(ABOUT THIS TASK):
Below this sentence is a listing; return exactly its lines from the one with "You are a GUI" to the one with "Task: Click the Ps logo on the home screen", both kept, and nothing more.

(DATA IN THIS EXERCISE):

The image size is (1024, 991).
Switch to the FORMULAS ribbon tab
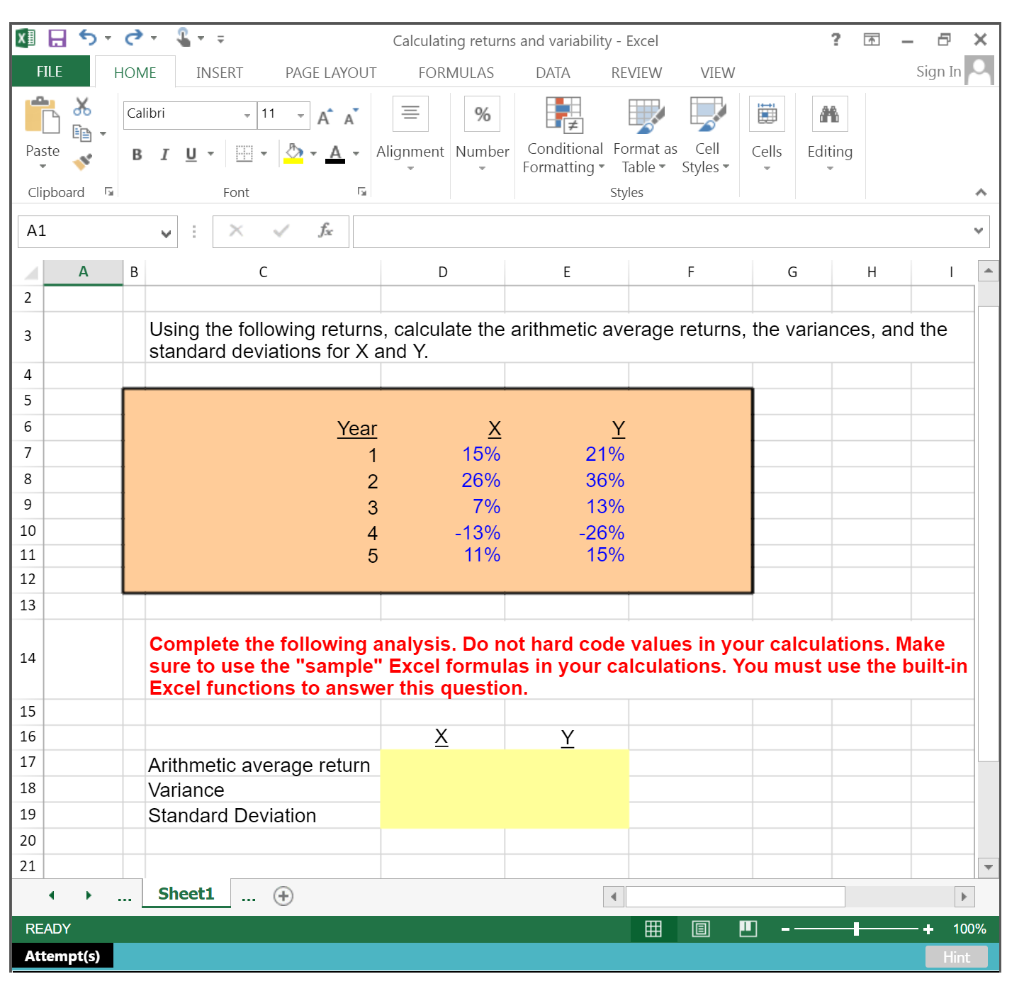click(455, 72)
...
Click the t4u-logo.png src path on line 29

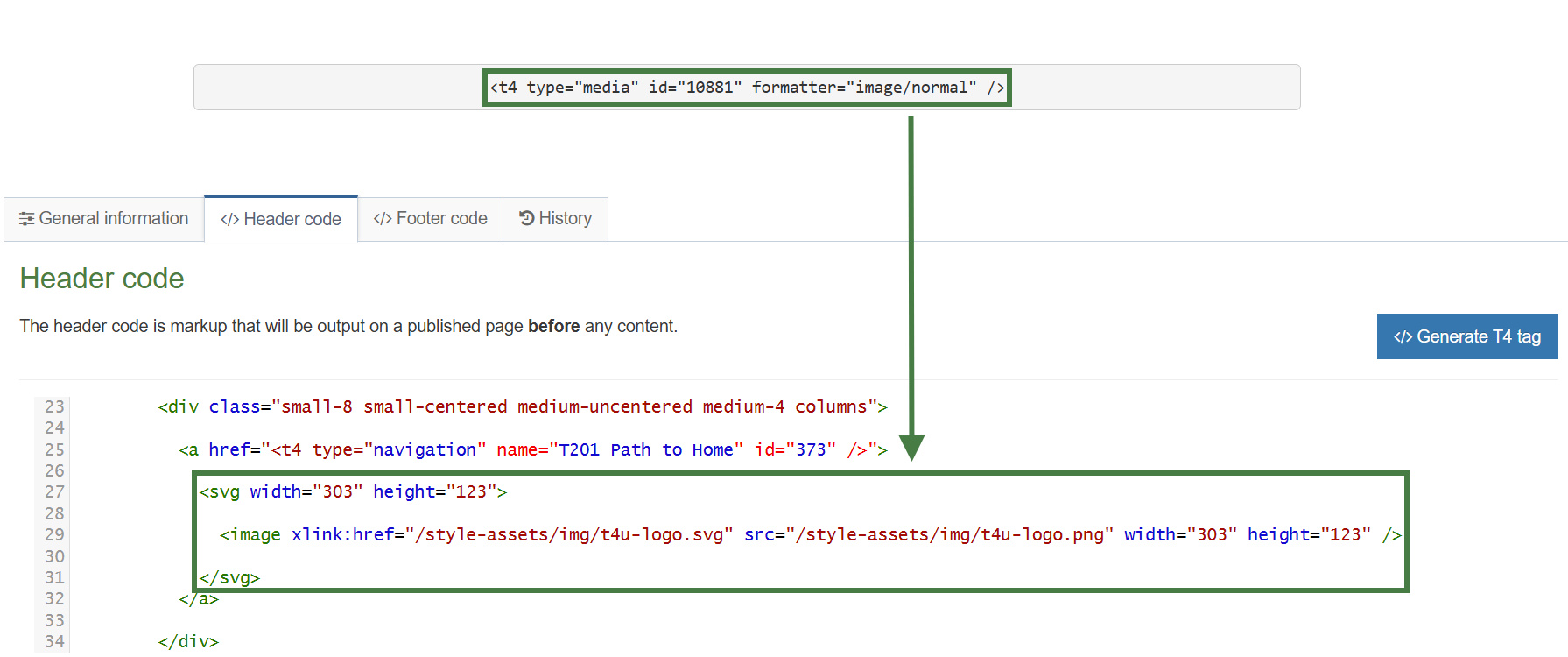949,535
==
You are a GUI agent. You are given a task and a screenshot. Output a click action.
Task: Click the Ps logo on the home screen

(EXERCISE RESULT):
You are a GUI agent. You are given a task and a screenshot. Output a click action.
Task: Click the Ps logo on the home screen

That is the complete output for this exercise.